On her Washington Post education blog, Valerie Straus has a guest post by Jack Schneider, assistant professor of education at the College of the Holy Cross and the author of “Excellence For All: How a New Breed of Reformers Is Transforming America’s Public Schools.”
In the article titled, “How school Reform Became the Cause Célèbre of billionaires”, Schneider opens with some praise, but quickly proceeds to build his case for how clueless reform-minded billionaires are:
Educational reform was once the unromantic province of government bureaucrats and community organizers. Today it is the cause célèbre of billionaire philanthropists.
On the one hand, this is a major triumph for school improvement efforts. Deep-pocketed donors have brought unprecedented resources to the table and, along with those resources, extraordinary public attention.
On the other hand, the rise of the billionaire reformer has made school improvement an outsider’s game. Making a case for “disruptive” change, philanthropists with names like Broad, Dell, Gates, Fisher, and Walton –working either directly, or through an infrastructure of nonprofit organizations and political action committees–have won unprecedented influence in the world of education. In the process, they have stigmatized state and district leadership, shown a surprising indifference to educational research, and framed school improvement as a process best pursued through common sense.
How did we get here?
The piece is well written and researched and includes the author’s short history of school reform. Towards the end, Schneider makes his main point that although testing to see “what works” makes sense in theory, improvements can’t be applied at scale:
It is now almost an accepted truism that successful schools offer lessons about “what works” and that those lessons can, in turn, be taken to scale. It’s a nice, simple idea, and a particularly attractive notion for those put off by the tentative nature of educational research and the often lethargic pace of grassroots reform. But despite the triumph of this vision, its expression in policy has produced only mixed results.
Schneider ends his article with pistols blazing, labeling those who have invested billions of dollars of their own money as arrogant. Perhaps they deserve that title, but what is the educational value of such a label? Let’s take a quick look at his main points: that there are no easy solutions; there are no easy fixes; and educational change is very slow.
Redirecting the entire education enterprise is a difficult task considering the disparate political, economic and social realities that our school districts face.
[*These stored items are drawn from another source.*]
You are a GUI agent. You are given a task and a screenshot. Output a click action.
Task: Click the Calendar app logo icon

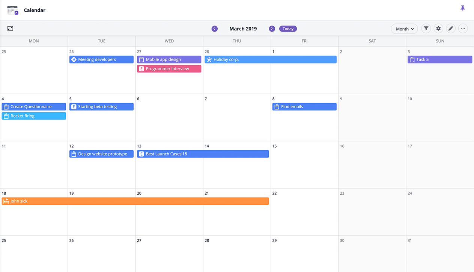[12, 10]
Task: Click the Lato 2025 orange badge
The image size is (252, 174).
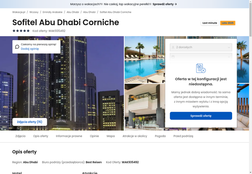Action: [x=227, y=23]
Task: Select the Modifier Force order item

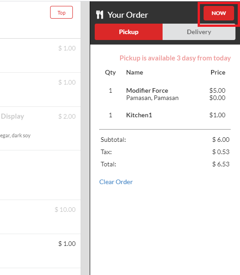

It is almost certain, that an easy quick fix will not be discovered for all or perhaps most of the problems. Certainly, that doesn’t mean that we shouldn’t work on seeking technological and pedagogical solutions to improve teaching and learning. Even if these solutions won’t address the political, economic and social realities, they can make a difference in many classrooms. What we need to do is educate the reformers, work with them, recognize their successes, and not brand their entire efforts as a failure.